Guru Padmasambhava Invocation Hill

Guru Padmasambhava Invocation Hill

Thursday, June 22, 2006

Andy Shepherd

We had a great evening in Soho at the Pizza Express Jazz Club last night. I took Tamdin to see Andy Shepherd who was playing the first of a four-night stint with a backing band that had John Parricelli on guitar, Dudley Phillips (bass) and Nic France (drums). There was also a guest vocal appearance from Liane Carroll who also played the piano as well and she was good, very good. A big girl who belted out the vocals but with a fine voice and plenty of personality who was decked out in what appeared to me to be some kind of sailor suit, although I am almost certainly wrong about as I am quite useless at accurately describing such things but there you go.
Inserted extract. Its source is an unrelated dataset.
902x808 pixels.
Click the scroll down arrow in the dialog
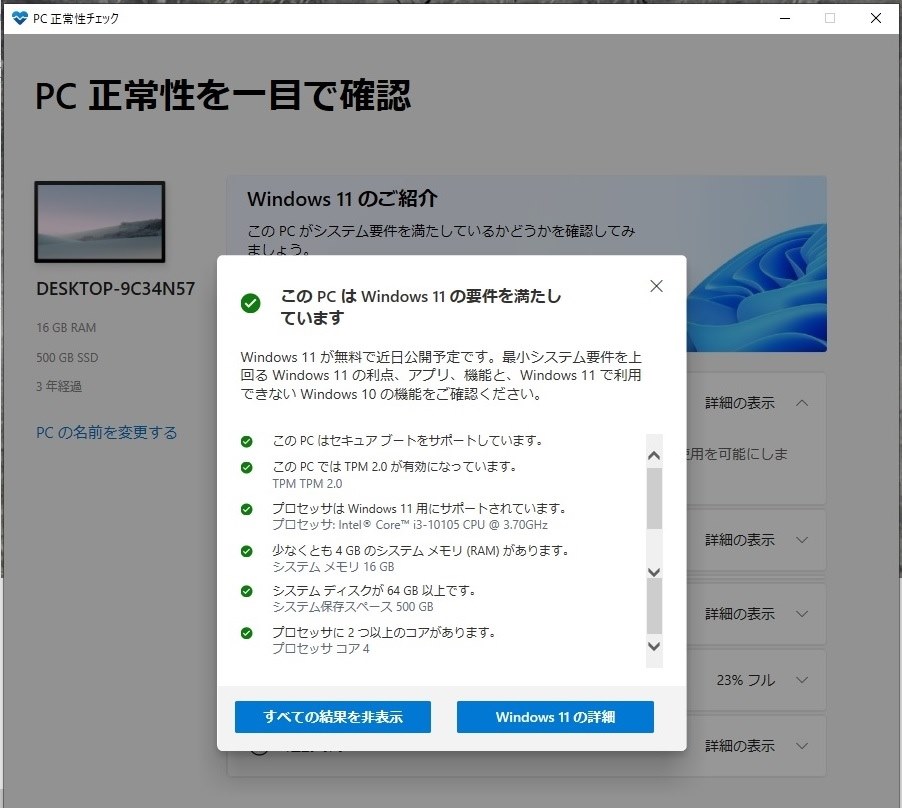[x=654, y=647]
I had booked our table well over a month ago and the early booking paid dividends as we were right in front of the small stage, as close as it was possible to get to the performers. We arrived fairly early as well which meant that we were able to order and eat before the performance began which is a lot better than still having to be stuffing your face right in front of people who are playing a show.
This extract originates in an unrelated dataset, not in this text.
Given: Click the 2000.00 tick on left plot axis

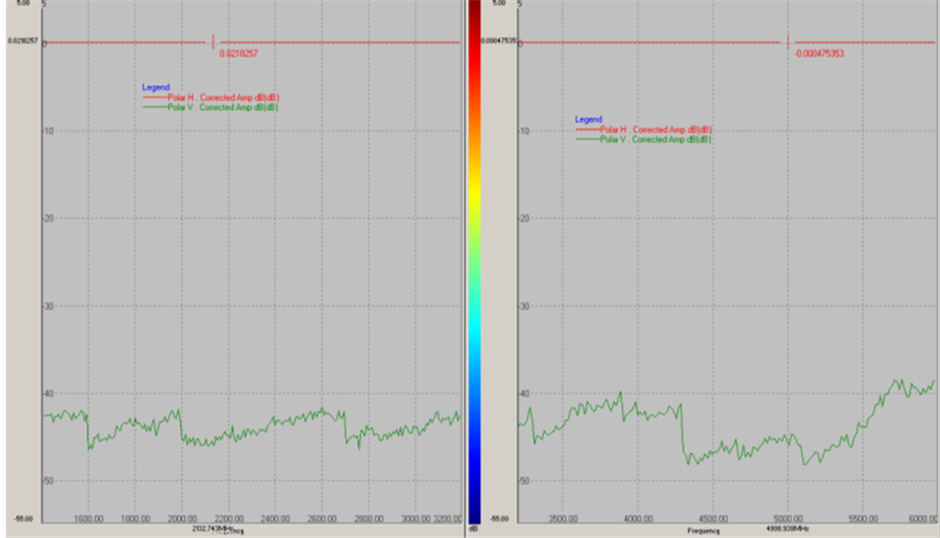Looking at the screenshot, I should [182, 520].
It really is great to be able to take the tube into town and walk into a place like the Jazz Club for a night’s entertainment. The group were on fire last night, Andy Shepherd was fantastic (it was the fourth time I had seen him there, always with different backing musicians although Big John on the axe has more or less been a constant) and just halfway through the first number it clicked in a way that I knew made sure it was going to be a special show and I was not wrong. Tamdin really enjoyed it as well, she thought Andy was fabulous, both by way of his demeanour and playing; this was important as I very much wanted her to have a good time. The last time I had taken her to a show was back in 2003 when we went up to Birmingham to see Bob Dylan play at the NEC. For a number of reasons the evening had very nearly been a disaster and I catalogued the whole debacle quite extensively in the Three Bob Shows series of essays that form one of the latter sections of Justifying the Star: Writings Around Bob Dylan 2000 – 2004. Anyway there was nothing like the repeat of the trauma of Bob in Birmingham and in many ways the evening went far better than I ever could have hoped.
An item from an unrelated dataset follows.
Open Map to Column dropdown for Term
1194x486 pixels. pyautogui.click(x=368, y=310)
Everyone thoroughly enjoyed it, the Jazz Club was sold out and the dreadlocked waiter who served us told me the remaining three nights were full as well. Kicker. I hope that when Andy next plays a series of shows there we will be able to go down and catch one of them. Brilliant. Next week of course I do have a couple of Bob shows to make my way to, first in Cardiff on Tuesday 27th and then the night after in Bournemouth. Hopefully they will not contain any notorious incidents and will leave me with feelings of positive anticipation for the release of Modern Times at the end of August.